GE, AT&T and others were knocked out of the running for new, better systems in favor of incumbents with inferior plans. Every attempt to do the right thing has been thwarted in favor of power and control.
in order for Marta to expand, this same cadre will have to SHARE the reins of power and it is NOT going to happen.

To illustrate the incompetence, Marta had a problem with fare evasion that was mostly due to the timing of the entrance gates. After a few nuisance lawsuits, Marta opened/delayed the timing to avoid nuissance lawsuits but, allowing record number fare jumpers. It's okay though as most are black and well we owe it to them. Their answer? Need more money. For what? To pay for fare jumpers you won't control??

Next, the breeze card.
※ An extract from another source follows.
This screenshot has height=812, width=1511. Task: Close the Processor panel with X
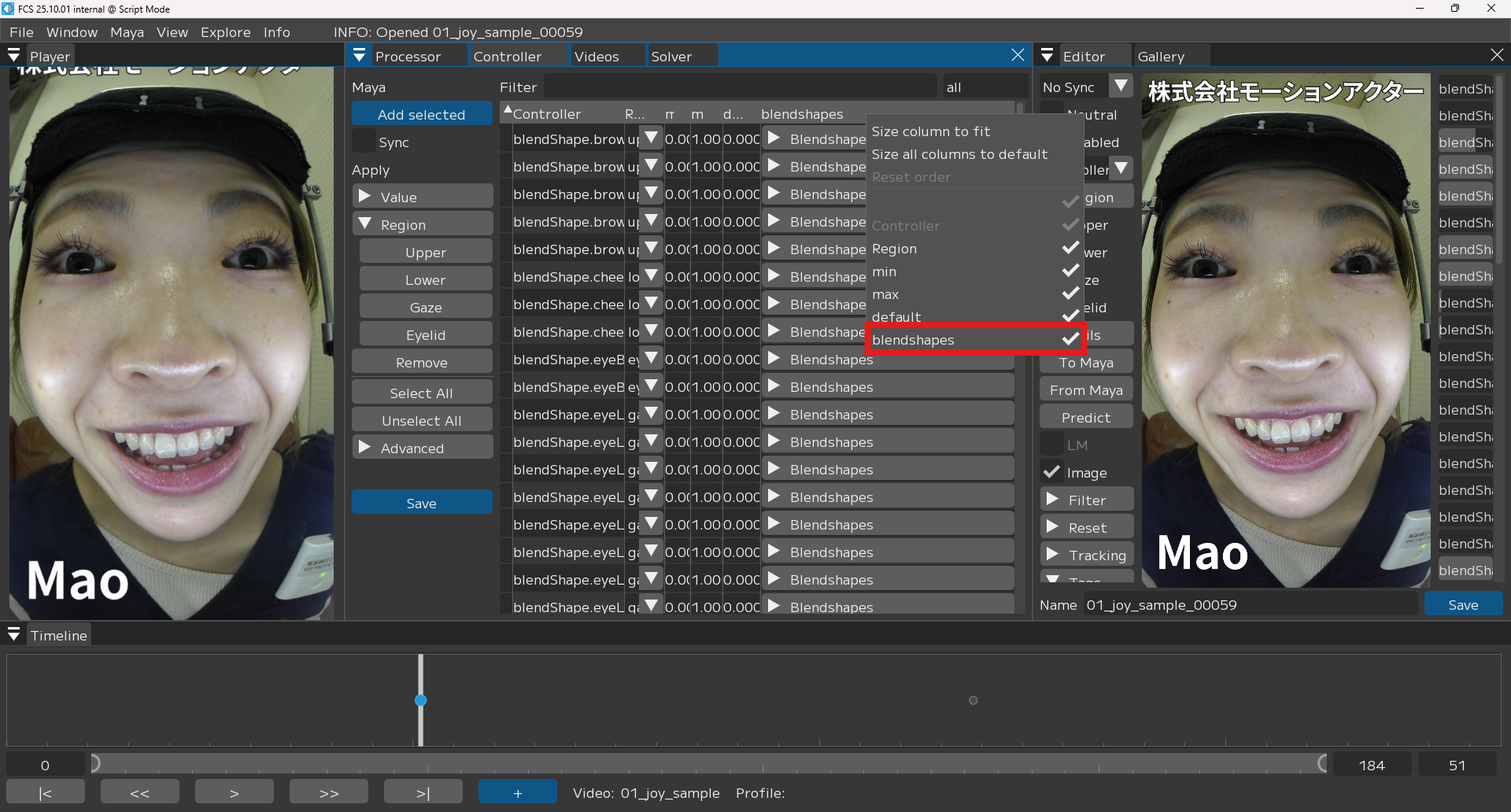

A few years ago technically competent folks advised Marta that the cards they were buying we're open to fraud. What did they do? Doubled down and bought millions of them. When one supervisor was caught stealing cash, he was merely demoted! Caught committing a crime? Allowed to stay on and get that beloved pension.

Bottom line? It's a program to rape and pillage. This rail system should be out to Douglas, south to Newman east to snellville, North to Forsyth and kennesaw.

But again, that means giving up power and that is NEVER going to happen. Want to help traffic, the planners should have been adding I-285/385/485/585 ad nauseum, years ago. 5.5 million and about 4 or 5 highways. A rail system that serves a few, and a cartel that will carve that bird up forever and EVERYONE knows it. Amateur thieves.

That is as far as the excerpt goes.